Universität BielefeldTechnische FakultätNI

CITEC SummerSchool 2011 - Module "Manual Action and Intelligence for Robots"

Based on findings of cognitive motor science, how humans represent grasping and more complex movement sequences, the goal of this modul is to introduce approaches to robotic realization of those concepts. To this end, we consider a grasping strategy based on grasp prototypes and tactile feedback to realize stable grasps and a hierarchical state machine approach to model sequences of basic action primitives.

Tactile-Based Grasping RoethlingHaschkeSteilRitter2007-PPA

The prototype-based approach to grasping considers two hand postures for every grasp prototype: a pre-shape posture used while approaching the object, and a final grasp posture to actually realize the grasp. Starting from the pre-shape posture, which coarsely encloses the object, the finger joints are actuated towards the final grasp posture until object contact is detected using tactile feedback.

Using a physical simulation, find hand postures for the pre-shape and final grasp to realize a power grasp. To this end you will need the components of the "xcf" group (for interprocess communication) and "hands" group (see application management). Use the sliders of the HandGui to operate each finger joint individually.

Hand Operation GUI

Grasp Simulation

To circumvent premature pushing of the object, it is initially frozen in the world. To finally test your grasp, you should unfreeze the object pressing the button "frozen object" in the simulation window. You can also try lift the object operating the sliders in the simulation window to move the hand. To reset the initial state of the simulation, you can press "Ctrl-R" in the simulation view.

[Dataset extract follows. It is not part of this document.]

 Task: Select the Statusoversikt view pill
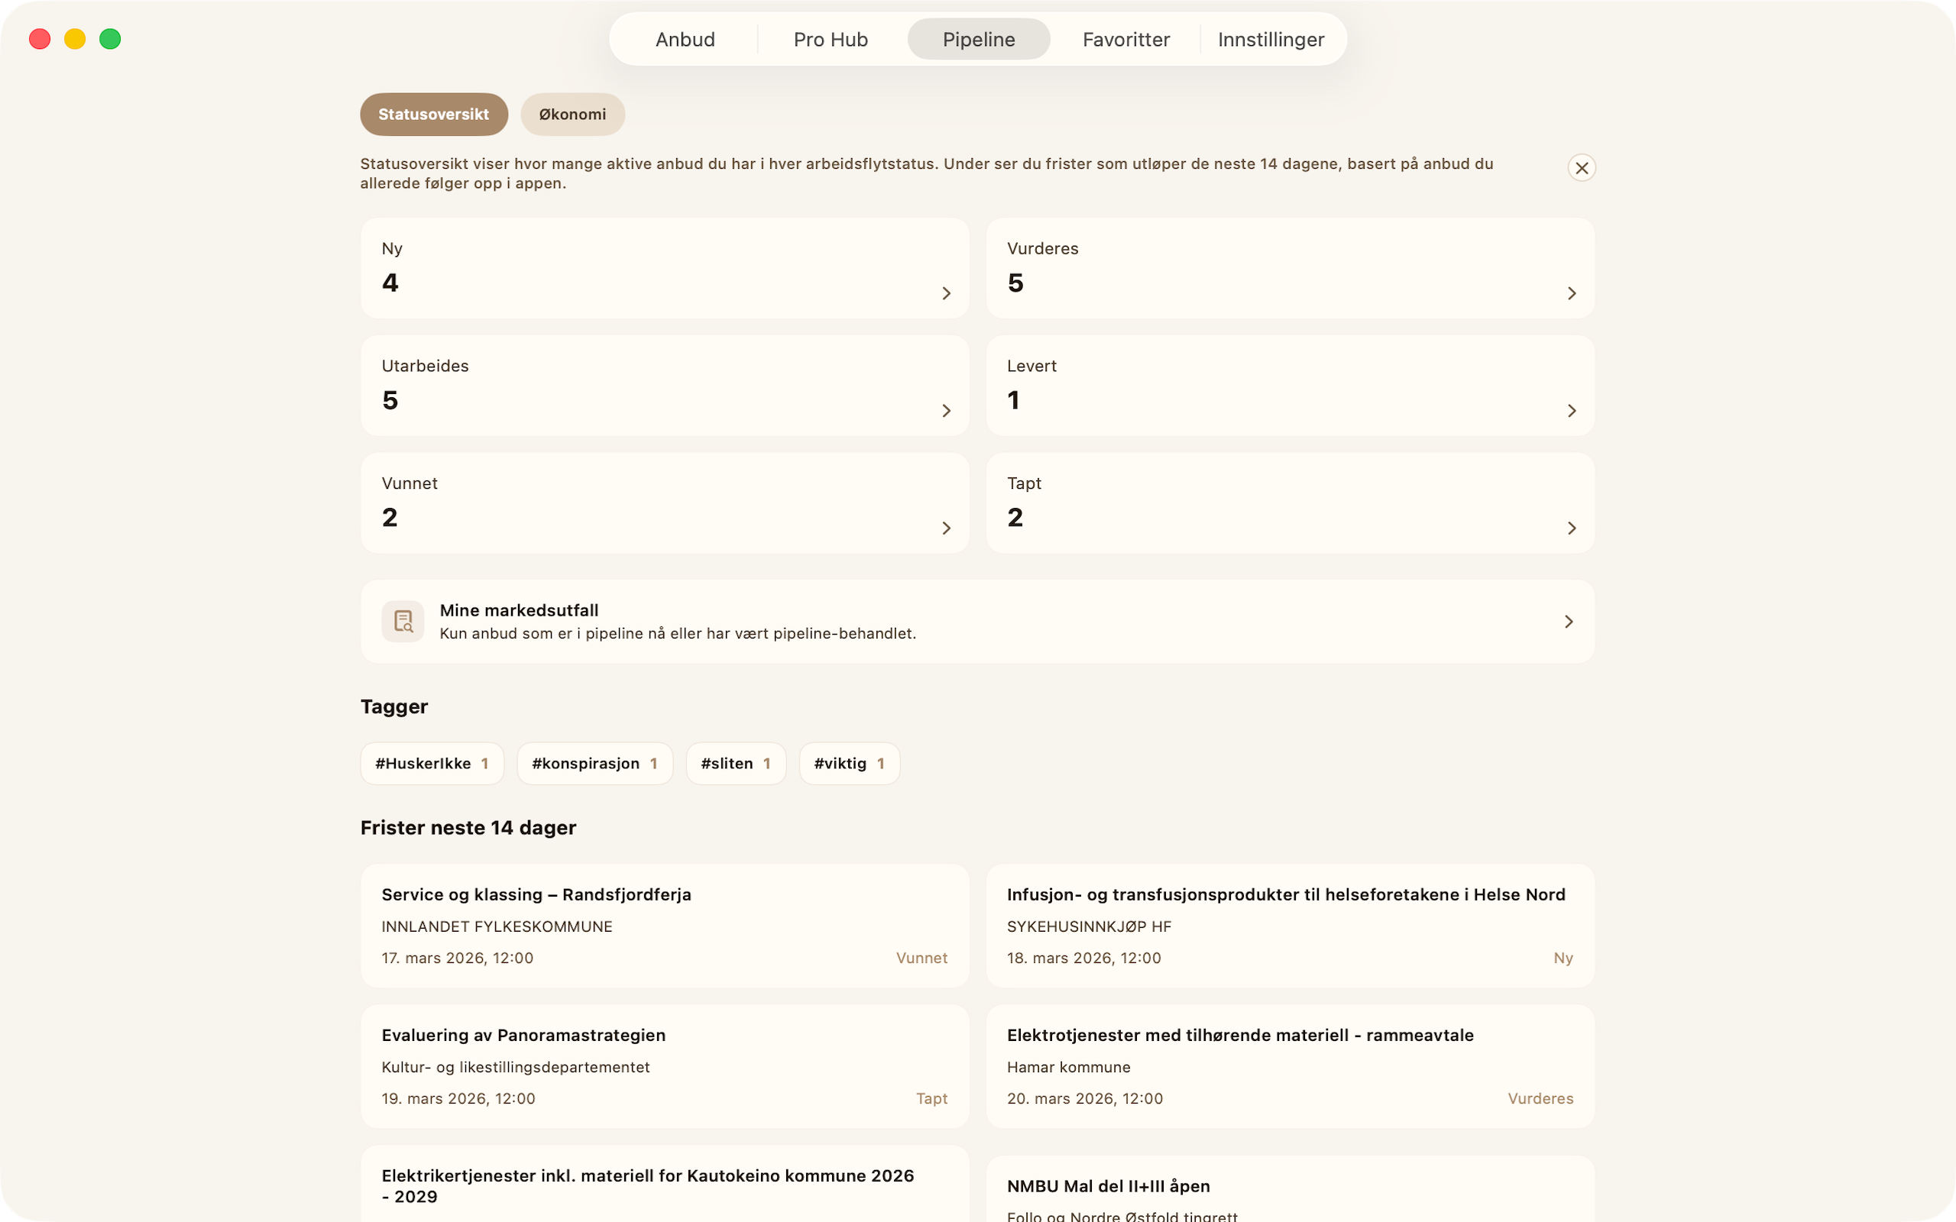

If you finally found a good grasp, you should save it in the HandGui and "synchronize to the DBXML memory". Use the context-menu of the posture list to do this.

To test, how your grasp generalizes to other large objects, you can edit the file "neo/scene.me" and uncomment another prepared object. Please save the file with a new name, because all participants share a common user account. You need to select your new scene file in the grasp simulation, pressing the "m" button of the "scene" unit and selecting the new file.

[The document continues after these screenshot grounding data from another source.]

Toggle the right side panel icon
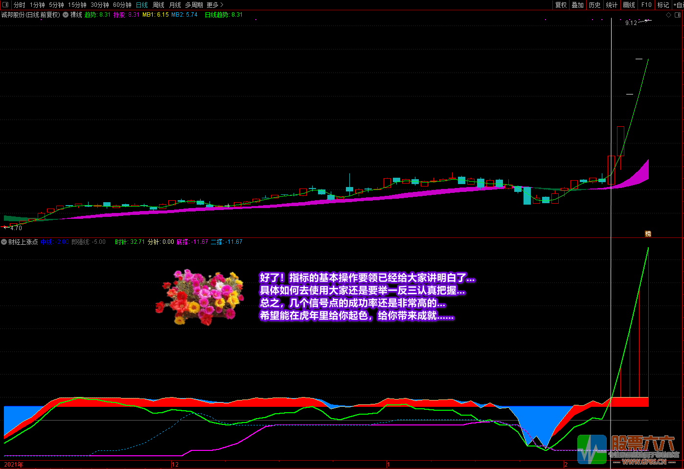This screenshot has height=469, width=684. (678, 15)
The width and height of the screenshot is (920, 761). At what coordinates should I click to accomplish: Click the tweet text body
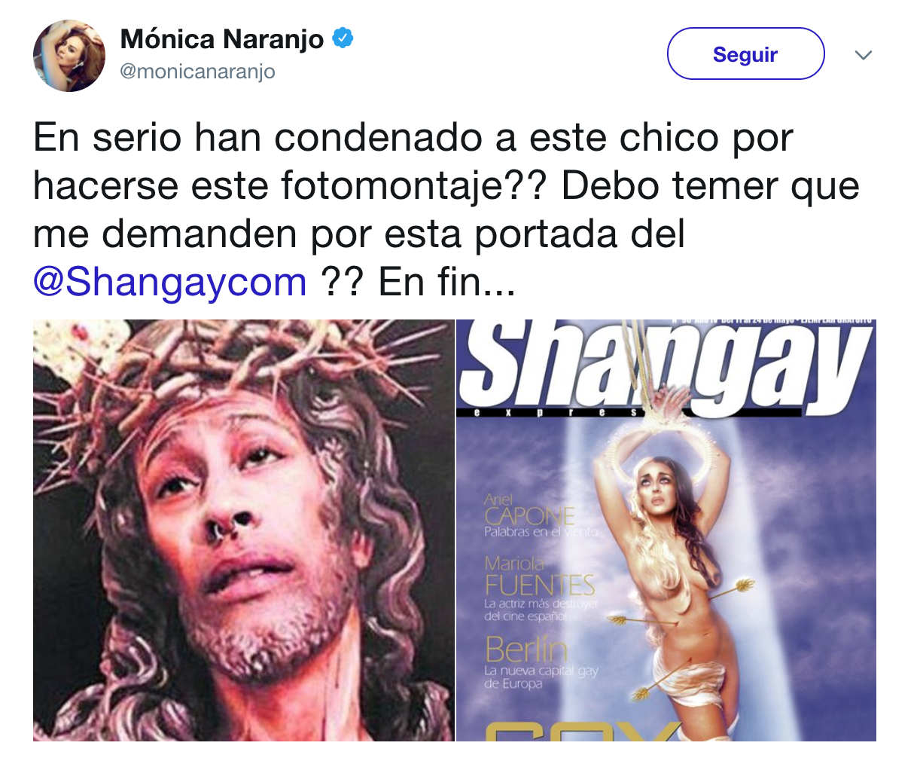point(446,209)
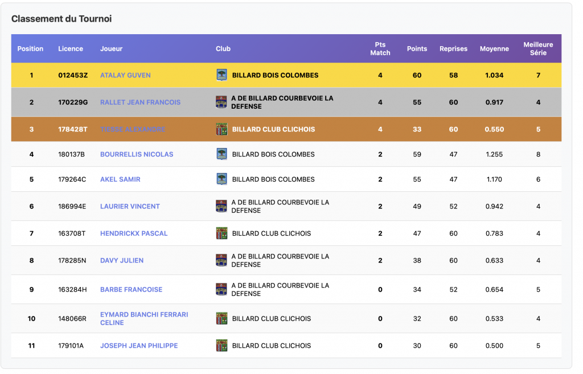This screenshot has width=583, height=374.
Task: Click the Meilleure Série column header
Action: 538,49
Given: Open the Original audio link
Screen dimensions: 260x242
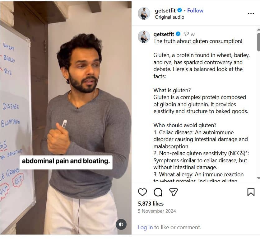Looking at the screenshot, I should click(x=169, y=17).
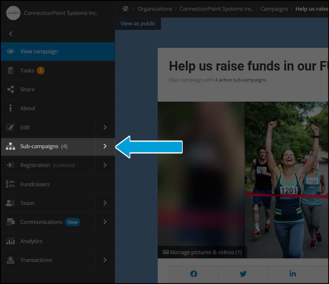This screenshot has width=329, height=284.
Task: Select View campaign in the sidebar
Action: click(x=39, y=51)
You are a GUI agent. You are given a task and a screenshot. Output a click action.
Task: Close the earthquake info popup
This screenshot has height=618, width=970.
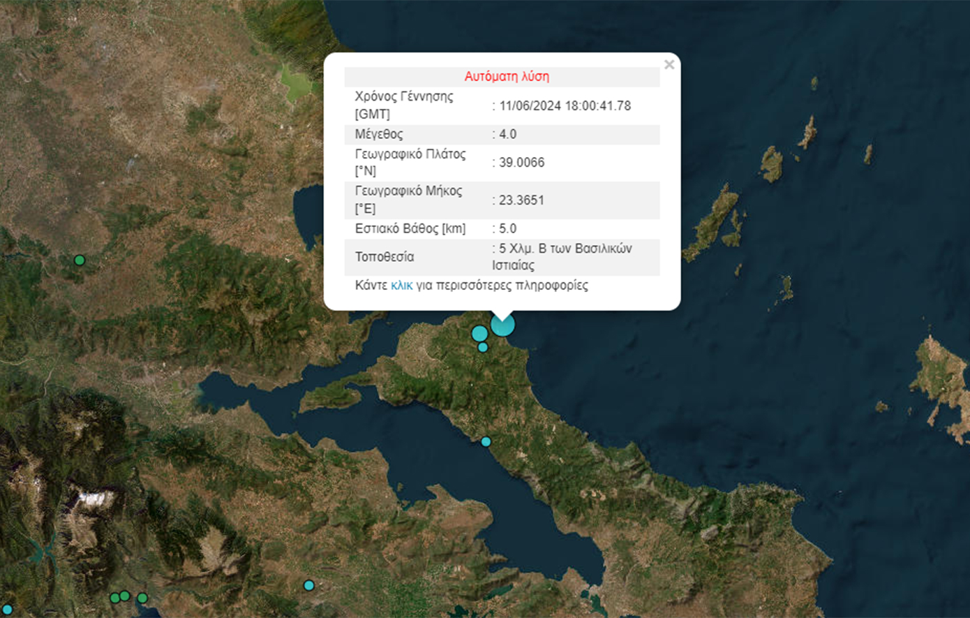669,65
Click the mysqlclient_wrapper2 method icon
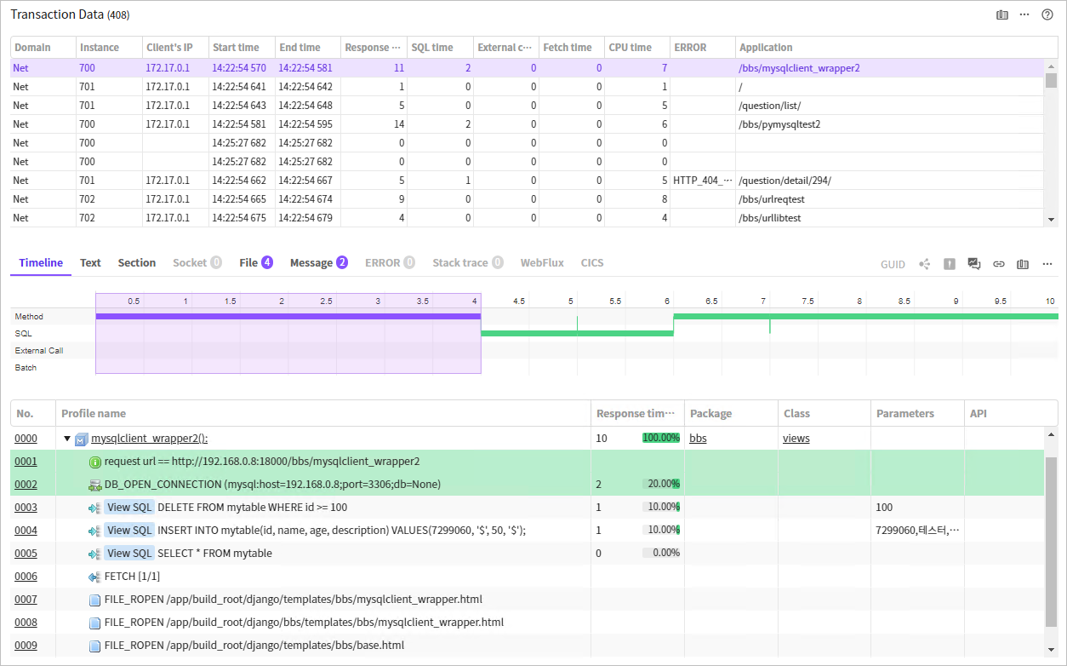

Organization of Robot Behaviour with Hierachical State Machines RitterHaschkeSteil2005-ADI

For the second task of the module you need the components of the group "behaviour". We prepared a simple state machine to realize grasping of objects at positions recognized by a vision system. To this end we replay previously recorded events, the real vision system sends when the object is stably recognized in the world. This is done by the "vision-simulator" component. Here you can choose different object locations and the sending rate. Trigger the vision events and observe the state transitions in the "HSM viewer" component.

HSM viewer

What happens, if you use the vision file "vision-front-left.xml"? Have a look into the armserver terminal! If you want to continue from this deadlock state, you need to manually change the state of the RightArm to "emptyHand", by double-clicking on the respective state in the HSM visualisation.

Have a look at the organization of the HSM description in XML format, starting the "hsm-edit" component. Find the <SAY> action in the control.hsm file and try to integrate speech at other useful places, e.g. to announce that a grasping command was accepted, has failed (and why), etc. Again save the modified files with a unique name. Additionally you need to set the following environment variable

export HSM_CONFIG="~/my-control-file.hsm"

and restart the startup script (vdemo2 grasping.sh)

Application Management

Robotic setups are composed from multiple components which are typically also distributed amongst several machines. In order to facilitate the component management and surveillance we use a small Tcl/Tk tool called vdemo. It can launch and stop the components from a GUI triggering appropriate shell commands through ssh on remote computers. The upper part of the vdemo GUI shows all components included in the setup and allows to start, stop and monitor them individually.

In the lower part of the GUI you can start components by level or group. While the level indicates a starting order (increasing with the level), the group name shall facilitate a semantic grouping of components. Typically you will need to start components by group or individually. Each component is run in a terminal window, which is typically hidden to circumvent cluttering the desktop with window. However, you can show the window by pressing the "screened" button and examine the components output. Another way to examine the components output is to press the "view log" button (if logging was enabled for this component). This method also works if the component failed for some reason and the screen session is not available anymore.